Wenn es zum Beispiel einen bidirektionalen Datenaustausch zwischen zwei Systemen gibt, in dem beispielsweise Daten über eine API abgefragt und an eine andere API gemeldet werden, ist es eine valide Überlegung ob es sich dabei um die gleiche App mit zwei nebenläufigen Prozessen oder zwei verschiedene Apps handelt. Wenn die Schnittmenge dieser Apps nahe null liegt, sind separate Apps möglicherweise die bessere Wahl.

Wenn eine App regelmäßig alte Daten in einer Tabelle reorganisiert, dieser Aufräumprozess zyklisch, z.B. jede Stunde, anläuft und in der Regel in Bruchteilen einer Sekunde schon wieder zuende ist, würde ich dafür keinen eigenen nebenläufigen Prozess vorsehen, sondern diese Aufgabe in einer Spring-Boot-App etwa über eine Scheduled-Annotation abbilden.

9. Einweggebrauch

Ein schneller Start und Stopp und vor allem ein geregelter Shutdown auch im Fehlerfall sind auf jeden Fall wünschenswerte Ziele. Gerade ein geordnetes Herunterfahren ist im Ops-Bereich wichtig, um manuelle Eingreife, möglicherweise auch Rufbereitschaftseinsätze, und die bis zur Korrektur entstandenen Probleme, die sich unter Umständen auch bei den Nutzern der App negativ bemerkbar machen, so weit es geht zu reduzieren.

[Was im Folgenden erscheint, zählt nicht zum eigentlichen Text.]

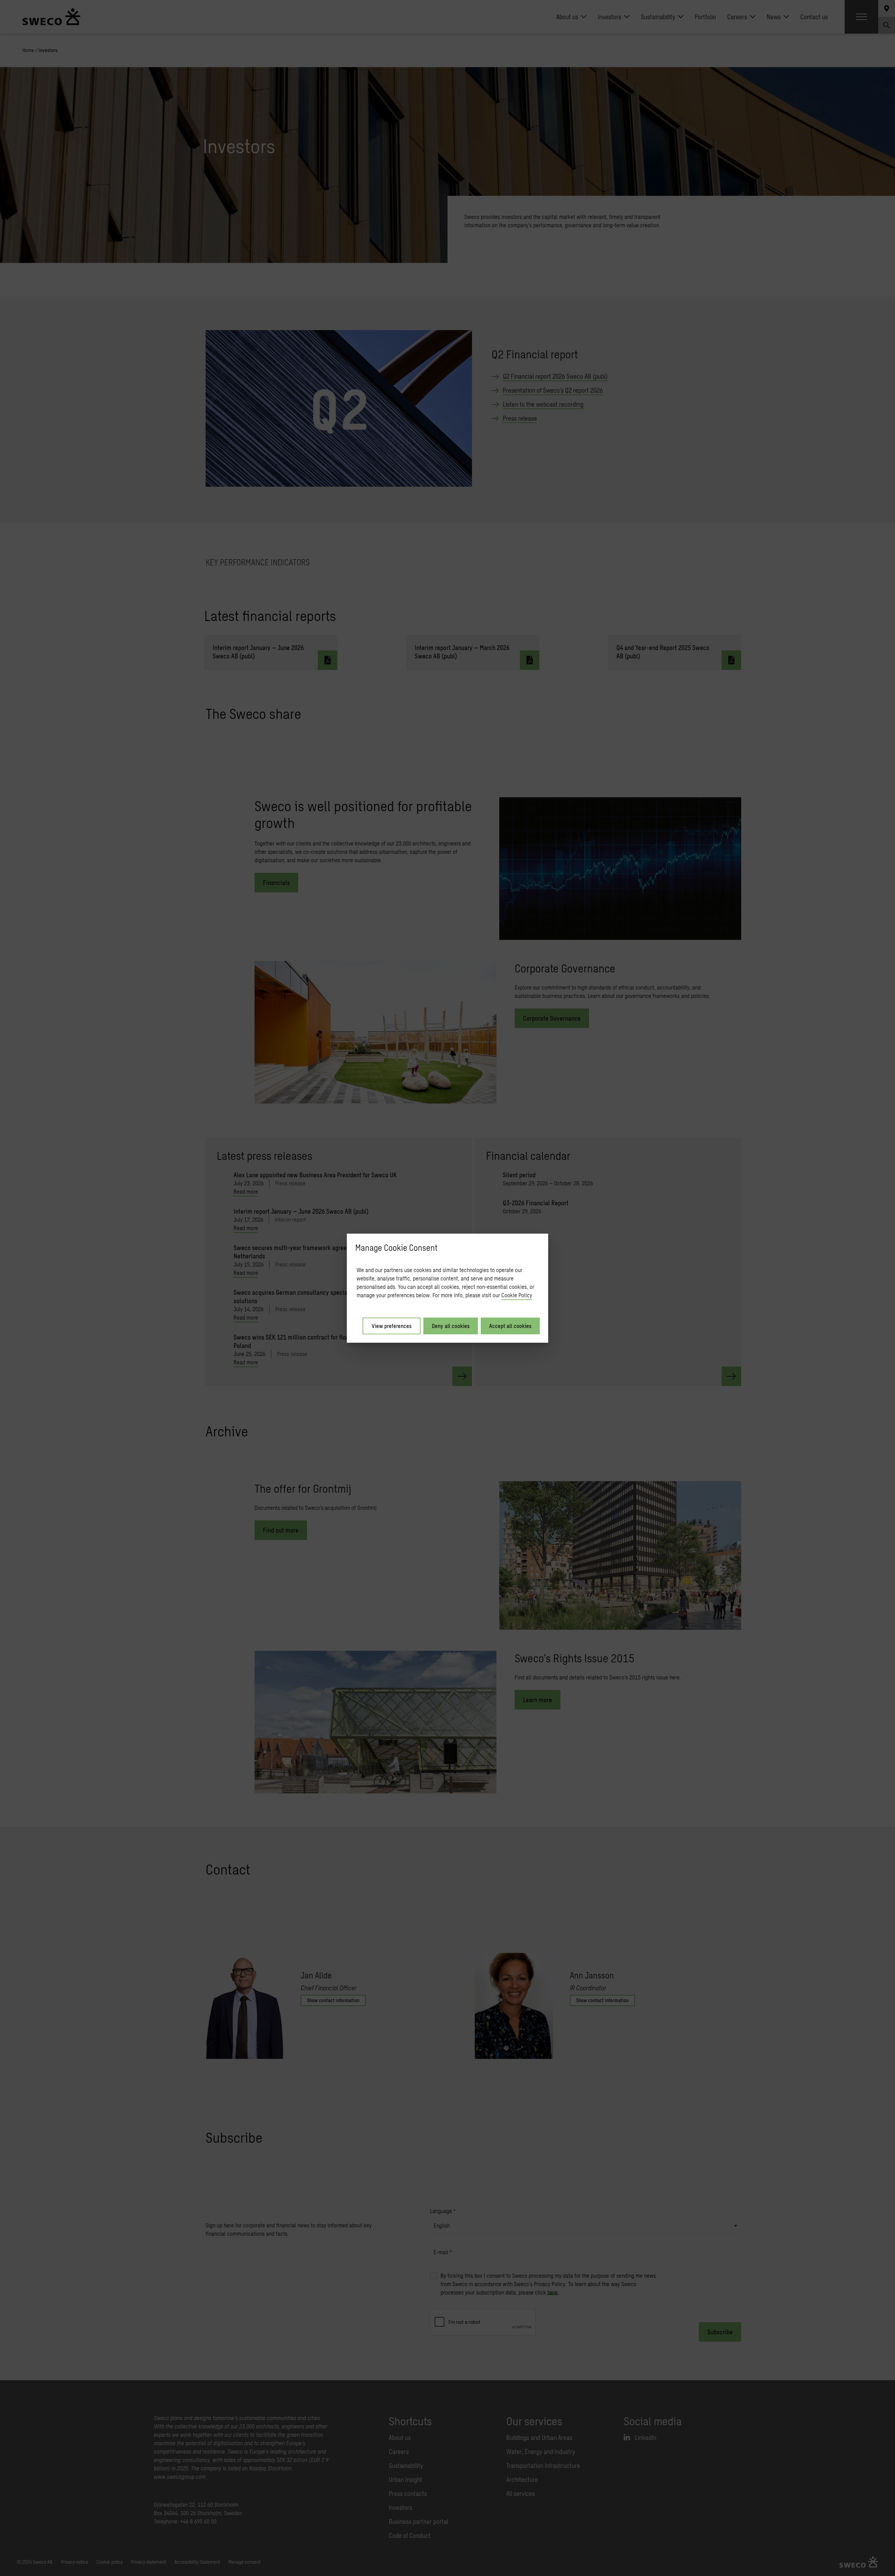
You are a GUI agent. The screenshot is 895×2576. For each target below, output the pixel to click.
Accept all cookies (510, 1325)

Je nach Sprache, Framework und Laufzeitumgebung ist es aber unterschiedlich anspruchsvoll eine gute Performance vor allem beim Start der App zu erreichen. Während ein Go-Microservice sicherlich so geschrieben werden kann, dass er bereits nach Sekundenbruchteilen hochgefahren ist, benötigen schwergewichtige JavaEE-Anwendungen oftmals eine Minute oder sogar deutlich mehr. Meiner Meinung nach ist eine kurze Startzeit ein wichtiges Ziel, das aber nicht immer voll erreicht werden kann.

Interessant finde ich bei diesem Faktor übrigens die Erwähnung des POSIX-spezifischen SIGTERM-Signals.

10. Dev-Prod-Vergleichbarkeit

Ich finde es wichtig, dass Code in möglichst kurzen Intervallen eingecheckt und dieser Code auch automatisch auf seine Qualität hin überprüft und optimalerweise ebenfalls in einer Development-Umgebung deployed wird. Wenn dieser Code auch verhältnismäßig zeitnah nach Produktion gelangt, können Fehler schnell erkannt und oftmals besser den verursachenden Commits zugeordnet werden, als wenn die Feedback-Loop eine Größenordnung von Wochen bis Monaten hat.

ich unterschreibe, dass die Werkzeuglücke möglichst klein gehalten werden sollte. In jedem Fall muss ein Fehler in Kombination mit den in Produktion verwendeten Werkzeugen und unterstützenden Diensten bereits in einer vorherigen Umgebung und so früh wie möglich auffallen.

Continuous Deployment ist sicherlich nicht überall ein Ziel und damit auch kein Deployment-Intervall im Rahmen von Stunden. Je nach Umgebung kann es aus meiner Sicht auch in einer Microservice-Welt oder bei einer SaaS-App legitim sein, nur alle paar Tage oder vielleicht wöchentlich zu deployen. Denn um Continuous Deployment zu erreichen, muss die Qualität zunächst einmal auf einem sehr hohen Niveau sein, damit Continuous Deployment nicht zu Continuous Disaster wird, wie ein Kollege von mir mal zu sagen pflegte.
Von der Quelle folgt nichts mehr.